When 14 year-old Bengali surfer-girl, Nasima, conquers the (young) Bangladesh surfing circuit, she and her (first generation) sister-surfers find empowerment, freedom and fearlessness riding the waves -- only to have their dreams dashed upon the rocks by societal condemnation. Can they change the tide and lead a new generation of The Most Fearless?
Nasima was a seven-year-old Bengali beach-girl when she first saw famed Bangladesh surfer Jafar Alam riding the waves. Immediately, Nasima was hooked –seven years later she would ride the waves as a surfing legend herself, an iconic trailblazer and role model for a new generation of girl surfers.
A brilliantly natural surfer, young Nasima quickly broke through surfing gender-stereotypes and found her freedom, voice, and fearlessness out on the waves. But in Bangladesh, women don’t swim and they certainly don’t surf. And for every young girl looking up to Nasima, twice as many adults considered her a whore – or worse. Now, approaching marriage age, Nasima struggles between her beloved surfing independence and the cultural mores slowly drowning her.
Even as Nasima spreads her surfing-evangelicalism to girls throughout her community, the expectations whirling around her build the perfect storm. Slowly, Nasima tries to accommodate what she can’t change. Against all her own advice, she marries the boy who is attracted to her surfing but who ultimately can’t reconcile his perceived loss of manhood and power with her celebrity and passion.

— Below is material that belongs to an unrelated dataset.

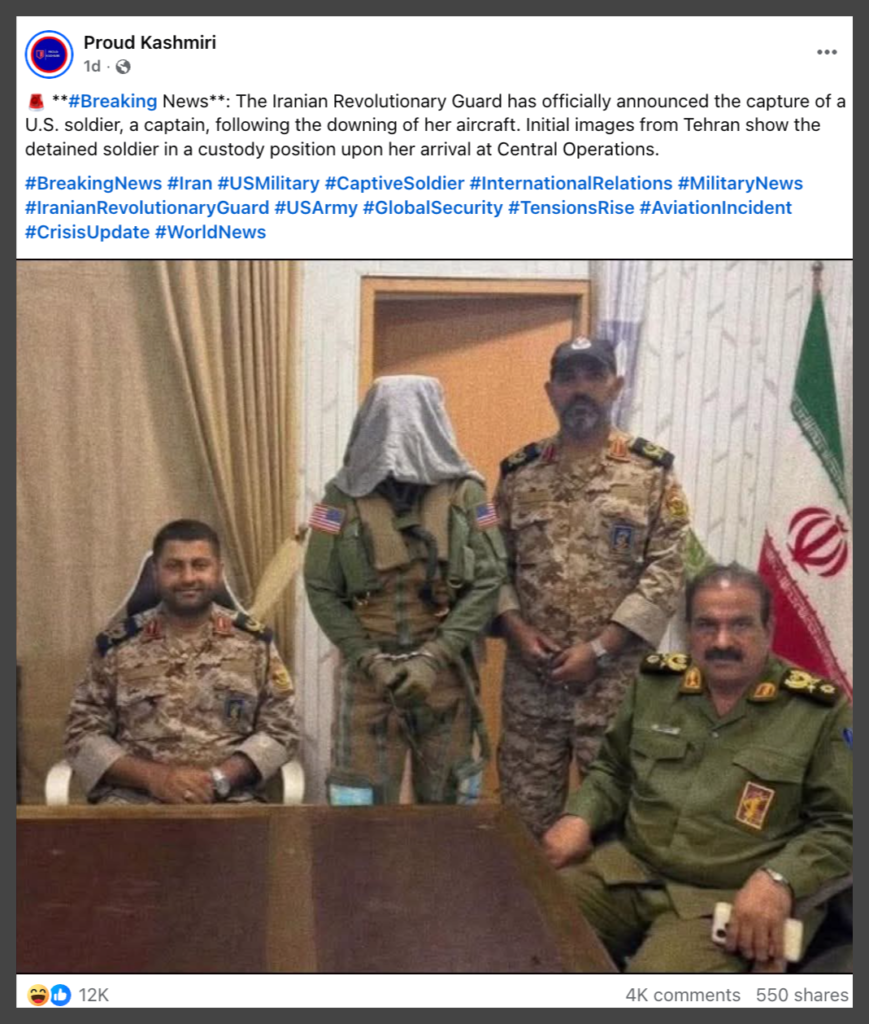
Task: Click the blue like reaction icon
Action: pyautogui.click(x=60, y=995)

As conflicts escalate, Nasima clings to her only happiness: being on the water. But under great pressure from both grown up responsibilities and the enormous weight of her Bengali heritage, a looming tidal wave has grown. With the eyes of a new generation of female surfers locked squarely on Nasima, one question remains -- Can the first fearless surfer-girl legend pave the way for a new wave of The Most Fearless?